Со вздохом он снял с плеча рюкзак и сел рядом с одной из гончих, оскалившей зубы и натянувшей повод.
— Так кто же из них ты? — пробормотал Лукан, положив руку на мускулистый бок существа, ощущая тепло бронзы на своей коже. — Алчность? Обман? Готов поспорить, ты чувствуешь себя здесь как дома.
Он посмотрел на хаос, царивший на площади, и его охватило чувство безнадежности. Я охочусь за шепотом. За эхом шепота.
— Зачем ты послал меня сюда, отец? — пробормотал он, выуживая записку из кармана и вглядываясь в кровавые каракули. Лукан. Сафрона. Зандруса. Он читал эти слова уже столько раз, что мог их видеть, когда закрывал глаза, и все же поймал себя на том, что изучает их, как будто в них есть какой-то скрытый смысл...
Лукан напрягся, на краешке сознания возникло смутное ощущение беспокойства — то же самое чувство, что он испытывал в Торлейне. За мной наблюдают. Он сложил листок и небрежно сунул его в карман, окидывая взглядом рыночную площадь.
Позади него послышался шорох ткани, такой слабый, что он едва расслышал его.
Лукан обернулся.
Маленькая фигурка скорчилась у него за спиной, отдернув костлявую руку, которая тянулась к его рюкзаку. Мальчик развернулся и бросился бежать.

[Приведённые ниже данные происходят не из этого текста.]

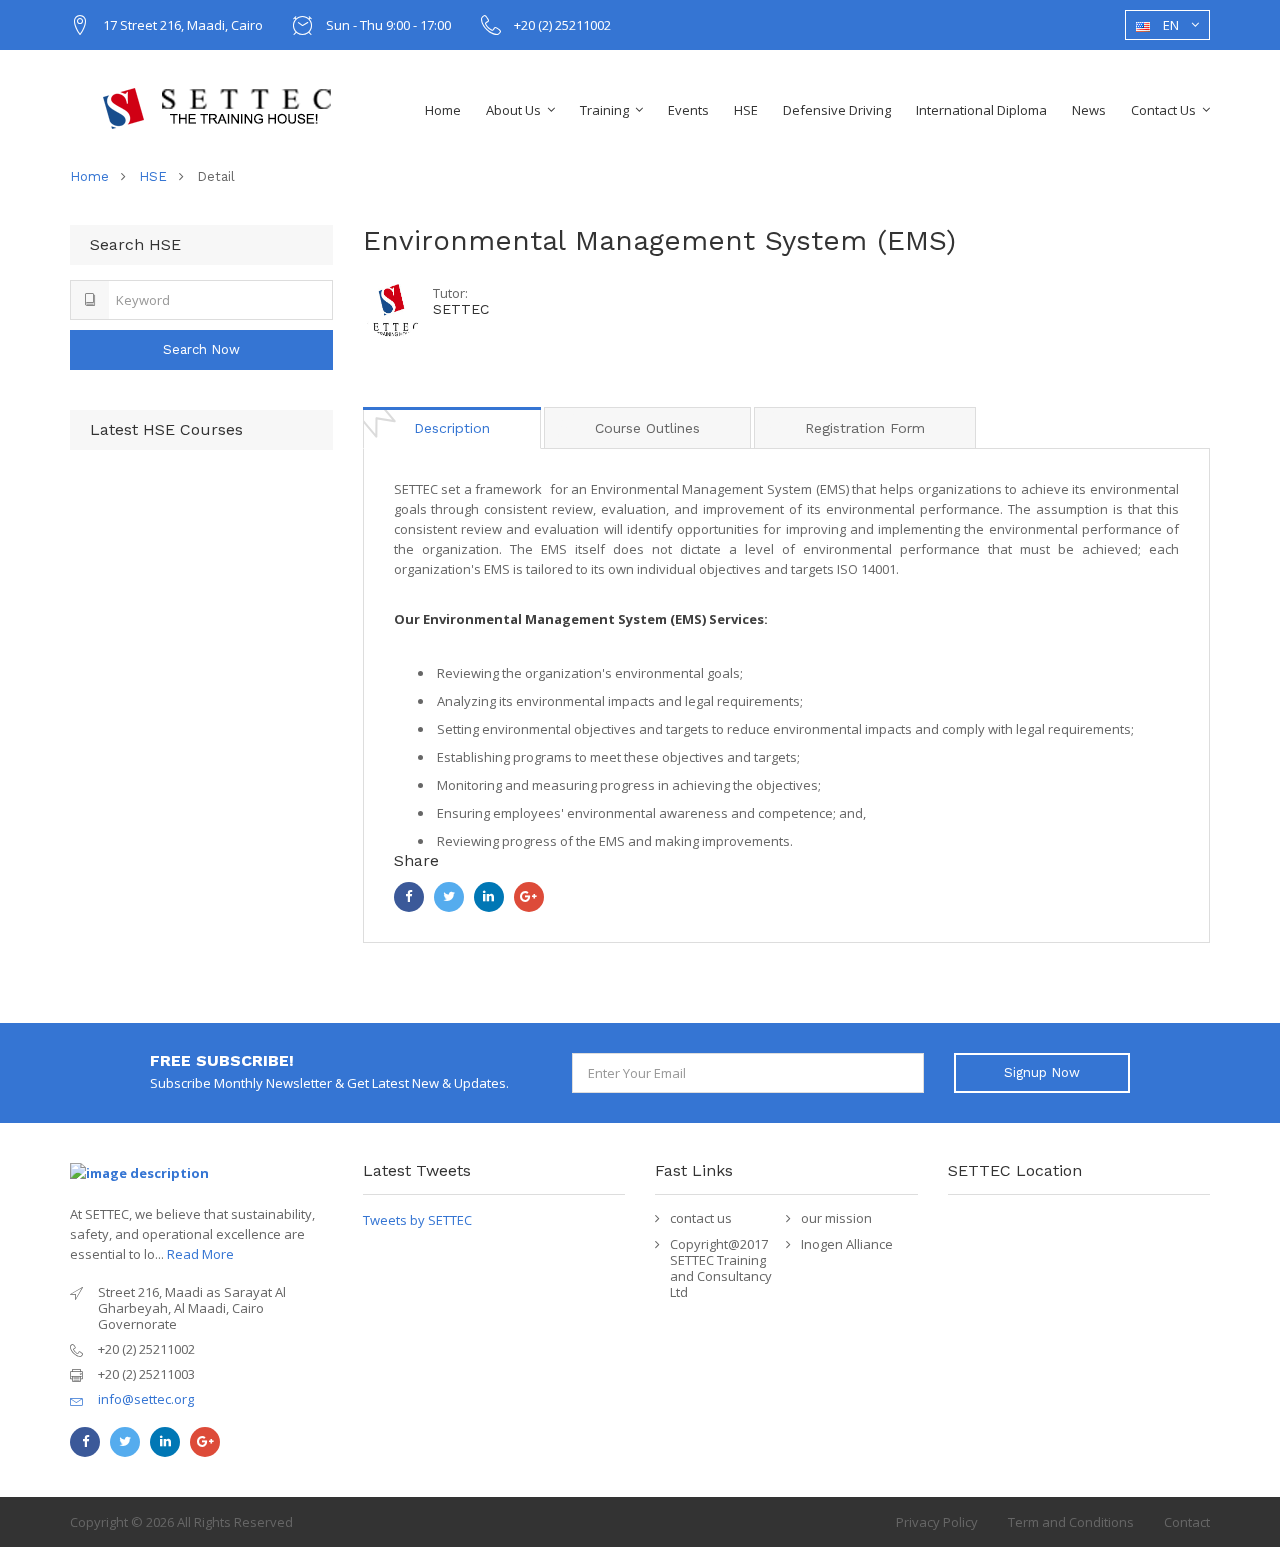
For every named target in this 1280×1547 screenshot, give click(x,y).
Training (604, 110)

Лукан рванулся вперед и, схватив ребенка за запястье, оттащил его назад.
— Отпусти меня, — потребовал мальчик, нахмурившись и пытаясь высвободиться.
— Успокойся...
Мальчишка зарычал и замахнулся свободной рукой, но Лукан отбил удар.

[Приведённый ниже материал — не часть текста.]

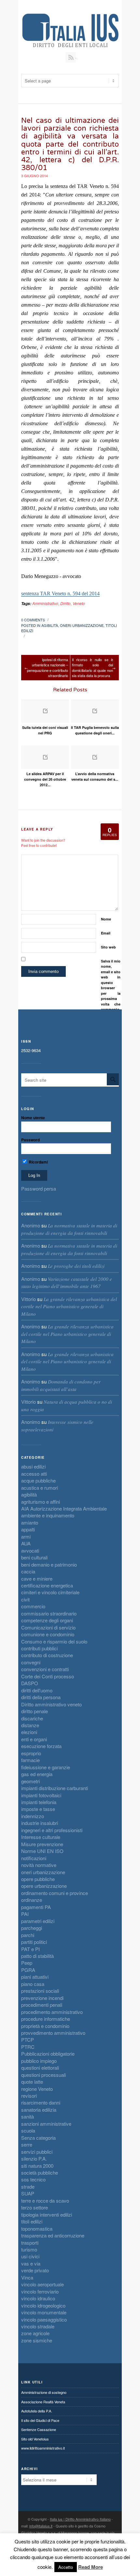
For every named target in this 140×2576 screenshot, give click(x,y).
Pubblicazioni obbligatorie (48, 2053)
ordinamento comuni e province (54, 1892)
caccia (28, 1571)
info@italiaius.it (40, 2525)
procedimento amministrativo (52, 2011)
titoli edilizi (31, 2221)
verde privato (35, 2270)
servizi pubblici (36, 2151)
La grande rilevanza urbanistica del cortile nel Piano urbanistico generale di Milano (69, 1306)
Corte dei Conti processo (47, 1676)
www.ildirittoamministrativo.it (43, 2448)
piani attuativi (35, 1976)
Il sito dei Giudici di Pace (40, 2420)
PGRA (28, 1969)
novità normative (38, 1864)
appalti (28, 1529)
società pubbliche (39, 2172)
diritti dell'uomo (36, 1690)
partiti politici (34, 1941)
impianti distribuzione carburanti (54, 1788)
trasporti (29, 2242)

— Я не собираюсь просить еще раз, — предупредил он, крепче сжимая запястье уличного мальчишки. В карих глазах мальчишки вспыхнул вызов. Нет, понял Лукан, встретившись взглядом с ребенком. Глазах девчонки. Несмотря на коротко подстриженные темные волосы, перед ним определенно стояла девочка. На ней была изодранная льняная рубашка, свисавшая с ее костлявой фигуры, и штаны из мешковины, подвязанные пеньковой веревкой. Пятна грязи и маленькие шрамы на ее оливковой коже — явные признаки жизни на улице. Ей было не больше десяти-одиннадцати лет.
— На что ты там пялишься? — спросила девочка, снова пытаясь высвободиться. — Отпусти.
— Или ты что?
— Или я... я закричу. — Она выставила перед ним подбородок.
— Давай. Думаешь, кто-нибудь слушает? — Он указал на площадь, где люди продолжали заниматься своими делами, и никто не удостоил их даже взглядом. — Держу пари, никого не волнует, что случится с такой уличной крысой, как ты. Я прав?
Девочка сердито посмотрела на него.
— Или, может быть, кто-нибудь заинтересуется. Может быть, ты уже рылась в их карманах раньше. Может быть, они бы хотели, чтобы правосудие восторжествовало. — Он демонстративно огляделся по сторонам. — Я уверен, что минуту назад видел, как мимо проходил стражник...
— Нет, — ответила девочка, и внезапная покорность в ее голосе прозвучала слишком по-взрослому, чтобы исходить от такой юной особы. Оглянувшись на нее, Лукан увидел, как в ее глазах расцвел страх. — Пожалуйста... не надо. Не сдавай меня.
Только тогда Лукан понял, что у девочки не хватает мизинца на левой руке.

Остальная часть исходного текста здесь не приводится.